8.1 Subject to the CPA, Bridgestone makes no representations whatsoever and gives no guarantees against latent or patent defects in respect of the Products and all conditions and warranties whatsoever whether implied or otherwise are hereby expressly excluded.;

8.2 Subject to the CPA, Piet van der Westhuizen shall not incur any liability of whatever nature arising in contract or delict from any injury, loss or damage to any person or property arising from the use of the Products;

8.3 The Customer shall not convey to its Client a greater obligation or benefit than that given to the Customer by Piet van der Westhuizen;

8.4 The Products supplied byPiet van der Westhuizene shall be suitable only for the purpose designed and the Customer shall ensure the Products are handled, stored, installed, used, operated or otherwise dealt with in a normal and proper manner and where applicable, in a manner consistent with the instructions given by Piet van der Westhuizen.

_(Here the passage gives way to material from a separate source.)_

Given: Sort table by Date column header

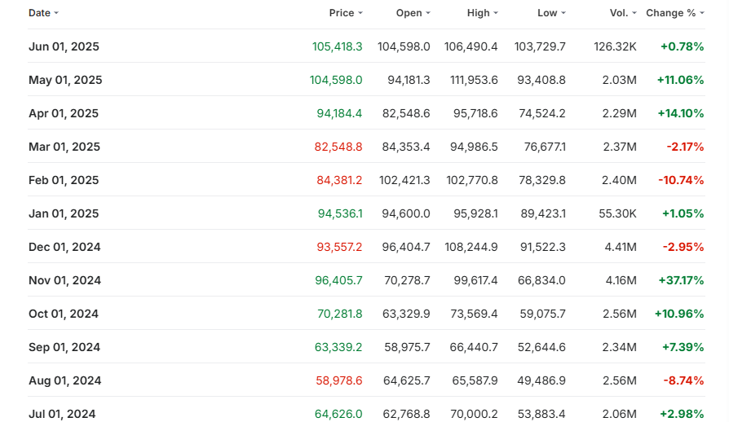Looking at the screenshot, I should pyautogui.click(x=39, y=13).
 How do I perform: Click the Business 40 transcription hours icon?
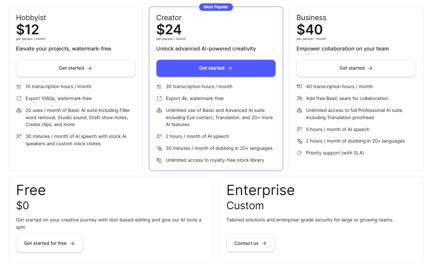coord(299,86)
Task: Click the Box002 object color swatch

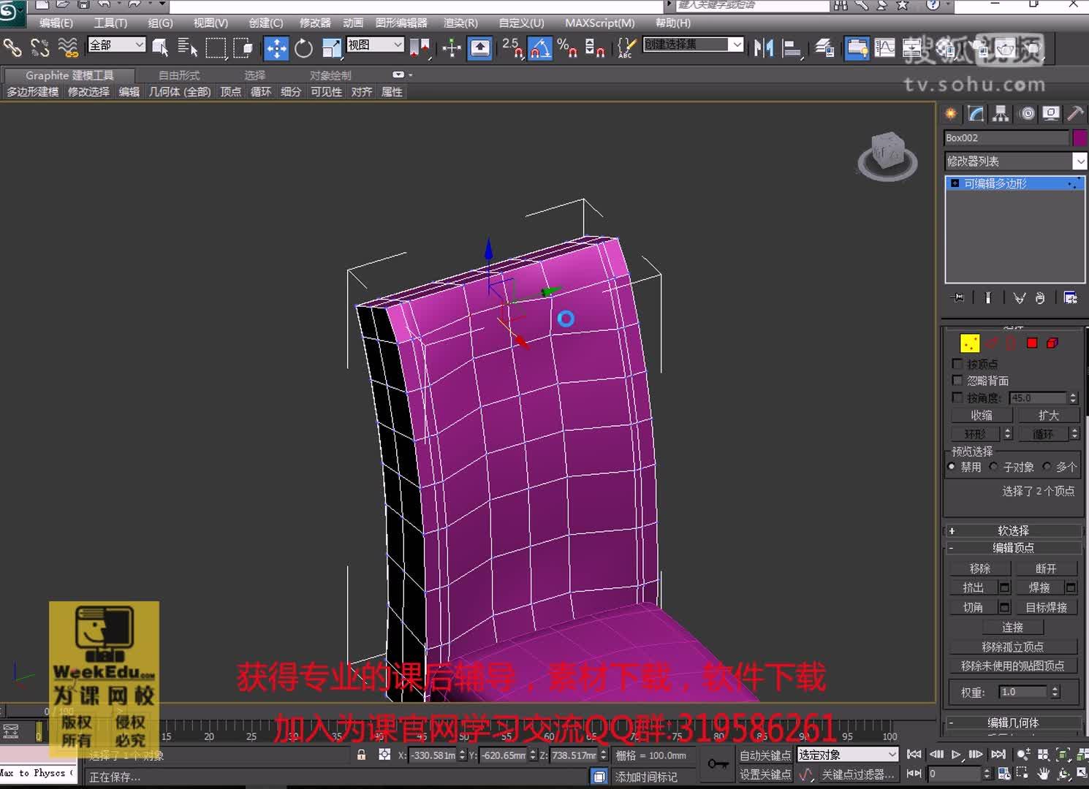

8.5 Subject to the CPA, no claim shall lie against Piet van der Westhuizen arising out of or in connection with any defects in, or unsuitability of the Products.


9.1 Without derogating from the generality of any of the provisions hereof, and subject to the CPA, Piet van der Westhuizen shall not at any time be liable for any claims of whatsoever nature and howsoever arising for direct or consequential loss or damage which may be sustained by the Customer or any of the Customer’s clients in connection with the use of the Products and the Customer hereby indemnifies Piet van der Westhuizen against all such claims;

9.2 The Products are sold subject to Piet van der Westhuizen’s specifications and recommendations. Failure to adhere to these may result in damage, injury or harm.


13.1 Subject to the CPA, in all transactions with the Customer, any clauses or conditions contained in or forming part of the Customer’s documents shall not amend or modify these terms and conditions of sale and Bridgestone shall not be bound thereby;

13.2 These standard terms and conditions of sale shall supersede any conflicting clauses or conditions whether verbal or contained in any of the Customer’s documents.


14.1 All transactions shall be governed in all respects by, and shall be construed according to the laws of the Republic of South Africa.;

14.2 Subject to the CPA, the Customer agrees and consents in terms of Section 45 of the Magistrate’s Court Act (“the MCA”) to the jurisdiction of a Magistrate’s Court having jurisdiction in respect of the Customer or the claim in terms of Section 28 of the MCA in respect of any proceedings or claims or action being instituted against the Customer by Piet van der Westhuizen in terms hereof or otherwise, notwithstanding that the amount of such claim may exceed the jurisdiction of such Magistrate’s Court, provided that Piet van der Westhuizen may in its discretion be entitled to bring such proceedings in any other court of competent jurisdiction, the Customer agreeing and submitting itself to the jurisdiction of the South Western Cape Division of the High Court of South Africa or any other division of the High Court of South Africa chosen by Piet van der Westhuizen in the event of Piet van der Westhuizen exercising its rights in terms hereof.


15.1 The Customer chooses domicilium citandi et executandi at the address as reflected in the “Application for Credit Facilities”.